CCR5 is also a member of seven trans-membrane G-protein-coupled receptors. In contrast to CXCR4, CCR5 has three natural ligands: RANTES, MIP-1α, and MIP-1β (54, 55). Maraviroc is the first CCR5 co-receptor FDA-approved antagonist for the treatment of CCR5-tropic HIV infection (56, 57). The detailed usage of maraviroc in the treatment of HIV infection was reviewed by Perry (58). Vicriviroc is a small-molecule CCR5 antagonist that has entered phase III clinical trials (59). More information can be found in a review article on CCR5 antagonists, which also provides information on the integrase inhibitor and fusion inhibitor (60). Homology modeling was the main computational method for CCR5 antagonist development before 2013. Several studies were performed on the human CCR5 structure construction via homology modeling by using the X-ray structure of the bovine rhodopsin receptor (61–64). Additionally, a homology model of human CCR5 was developed based on the reported CXCR4 structure as a template (65). The 2.7 Å-resolution crystal structure of human CCR5 bound to the marketed HIV drug maraviroc was reported recently (66). The reported structure revealed a ligand-binding site that was distinct from the proposed major recognition sites for chemokines and gp120, providing insights into the mechanism of the allosteric inhibition of chemokine signaling and HIV entry (67). The high-resolution crystal structure of CCR5 enables structure-based drug discovery for the treatment of HIV-1 infection (67).

SUMMARY

This review emphasizes the advances of anti-HIV drug development via computational methods applied to five key targets. Although the above examples are representative, the computational methods described are also helpful in anti-viral drug development targeting other HIV proteins, such as gag (68), gp41 (69–71), and gp120. The interaction between viral gp120 and human CD4 not only initiates HIV infection but is also an important and attractive target for anti-AIDS drug development. Crystal structures of HIV gp120-CD4 complexes reveal a close interaction of the virus receptor with CD4 Phe43, which was embedded in a pocket of gp120 (72). Molecular docking is used widely in anti-AIDS drug studies targeting gp120-CD4 interactions (72–77).
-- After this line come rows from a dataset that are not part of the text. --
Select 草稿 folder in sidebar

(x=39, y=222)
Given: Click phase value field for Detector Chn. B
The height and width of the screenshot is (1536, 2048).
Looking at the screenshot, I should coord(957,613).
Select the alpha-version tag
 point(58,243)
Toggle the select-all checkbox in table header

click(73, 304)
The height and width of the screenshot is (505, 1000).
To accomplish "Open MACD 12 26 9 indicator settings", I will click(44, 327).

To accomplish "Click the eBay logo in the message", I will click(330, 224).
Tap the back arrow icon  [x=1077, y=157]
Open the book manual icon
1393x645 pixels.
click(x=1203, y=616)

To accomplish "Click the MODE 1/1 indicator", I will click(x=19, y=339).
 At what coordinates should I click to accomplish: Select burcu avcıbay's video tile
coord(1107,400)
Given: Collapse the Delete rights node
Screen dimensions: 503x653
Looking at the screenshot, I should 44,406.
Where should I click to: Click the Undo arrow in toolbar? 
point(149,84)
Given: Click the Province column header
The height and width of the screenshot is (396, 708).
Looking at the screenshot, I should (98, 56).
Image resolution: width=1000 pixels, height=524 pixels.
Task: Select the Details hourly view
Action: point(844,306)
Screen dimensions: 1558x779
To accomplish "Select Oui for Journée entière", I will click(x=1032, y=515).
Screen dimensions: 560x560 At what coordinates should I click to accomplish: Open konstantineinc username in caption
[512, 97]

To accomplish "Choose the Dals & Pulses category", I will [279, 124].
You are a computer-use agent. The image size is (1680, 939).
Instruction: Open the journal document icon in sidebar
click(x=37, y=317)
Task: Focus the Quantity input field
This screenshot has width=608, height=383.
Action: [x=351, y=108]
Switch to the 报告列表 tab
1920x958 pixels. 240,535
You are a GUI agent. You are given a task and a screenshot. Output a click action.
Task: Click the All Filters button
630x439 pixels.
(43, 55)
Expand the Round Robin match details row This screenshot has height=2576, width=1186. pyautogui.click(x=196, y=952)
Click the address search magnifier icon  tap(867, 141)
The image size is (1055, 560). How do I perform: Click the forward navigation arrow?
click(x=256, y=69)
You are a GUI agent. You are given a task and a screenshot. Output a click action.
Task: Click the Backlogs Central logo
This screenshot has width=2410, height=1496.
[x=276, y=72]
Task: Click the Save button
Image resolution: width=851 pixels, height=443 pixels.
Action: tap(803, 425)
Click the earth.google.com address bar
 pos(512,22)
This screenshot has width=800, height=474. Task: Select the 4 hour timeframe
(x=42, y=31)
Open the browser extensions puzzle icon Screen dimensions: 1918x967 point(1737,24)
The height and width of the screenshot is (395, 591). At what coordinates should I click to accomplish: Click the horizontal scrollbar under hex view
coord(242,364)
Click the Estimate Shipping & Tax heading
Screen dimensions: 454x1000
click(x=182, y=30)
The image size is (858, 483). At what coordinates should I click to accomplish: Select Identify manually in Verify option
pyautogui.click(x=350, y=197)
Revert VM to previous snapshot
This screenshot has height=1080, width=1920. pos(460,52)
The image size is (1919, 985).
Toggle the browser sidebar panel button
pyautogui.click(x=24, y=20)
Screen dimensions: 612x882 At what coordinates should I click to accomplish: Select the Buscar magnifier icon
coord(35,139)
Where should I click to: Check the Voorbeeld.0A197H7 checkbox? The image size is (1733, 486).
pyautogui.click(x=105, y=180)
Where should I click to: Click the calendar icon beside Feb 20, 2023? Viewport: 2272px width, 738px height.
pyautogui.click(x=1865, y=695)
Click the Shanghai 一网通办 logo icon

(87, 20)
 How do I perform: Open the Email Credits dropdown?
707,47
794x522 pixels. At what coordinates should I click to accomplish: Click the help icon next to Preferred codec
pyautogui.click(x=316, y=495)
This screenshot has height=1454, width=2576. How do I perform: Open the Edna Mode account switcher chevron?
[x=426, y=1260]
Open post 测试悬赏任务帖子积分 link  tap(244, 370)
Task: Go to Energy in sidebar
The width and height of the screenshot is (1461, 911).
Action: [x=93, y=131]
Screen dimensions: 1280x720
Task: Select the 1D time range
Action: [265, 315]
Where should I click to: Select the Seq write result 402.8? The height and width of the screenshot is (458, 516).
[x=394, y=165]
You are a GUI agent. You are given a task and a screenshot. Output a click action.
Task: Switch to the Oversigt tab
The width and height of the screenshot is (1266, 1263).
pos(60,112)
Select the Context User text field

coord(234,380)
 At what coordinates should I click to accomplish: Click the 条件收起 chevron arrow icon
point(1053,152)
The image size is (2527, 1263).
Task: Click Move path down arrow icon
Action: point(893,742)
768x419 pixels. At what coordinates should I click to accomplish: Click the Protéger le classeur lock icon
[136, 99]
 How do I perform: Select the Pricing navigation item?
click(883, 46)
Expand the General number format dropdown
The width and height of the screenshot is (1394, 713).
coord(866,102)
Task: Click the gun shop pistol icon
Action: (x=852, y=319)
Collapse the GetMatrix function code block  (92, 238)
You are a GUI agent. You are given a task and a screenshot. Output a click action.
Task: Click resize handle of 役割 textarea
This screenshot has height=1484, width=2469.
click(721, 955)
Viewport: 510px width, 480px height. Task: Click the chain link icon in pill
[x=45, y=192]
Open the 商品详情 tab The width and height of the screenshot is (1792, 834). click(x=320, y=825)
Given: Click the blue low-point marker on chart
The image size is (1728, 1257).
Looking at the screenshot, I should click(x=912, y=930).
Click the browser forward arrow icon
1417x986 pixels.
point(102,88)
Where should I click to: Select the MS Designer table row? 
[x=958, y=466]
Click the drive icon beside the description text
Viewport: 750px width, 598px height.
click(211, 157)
The high mutation rate of HIV leads to the emergence of drug-resistant strains. Computational methods play an important role in modern anti-HIV drug development. To characterize the step of virus mutation, virtual screening and QSAR significantly reduce the time needed for drug discovery. Considering the enormous number of currently available compounds from sources, such as plants, marine organisms, and bacteria, computational methods are clearly promising and low cost.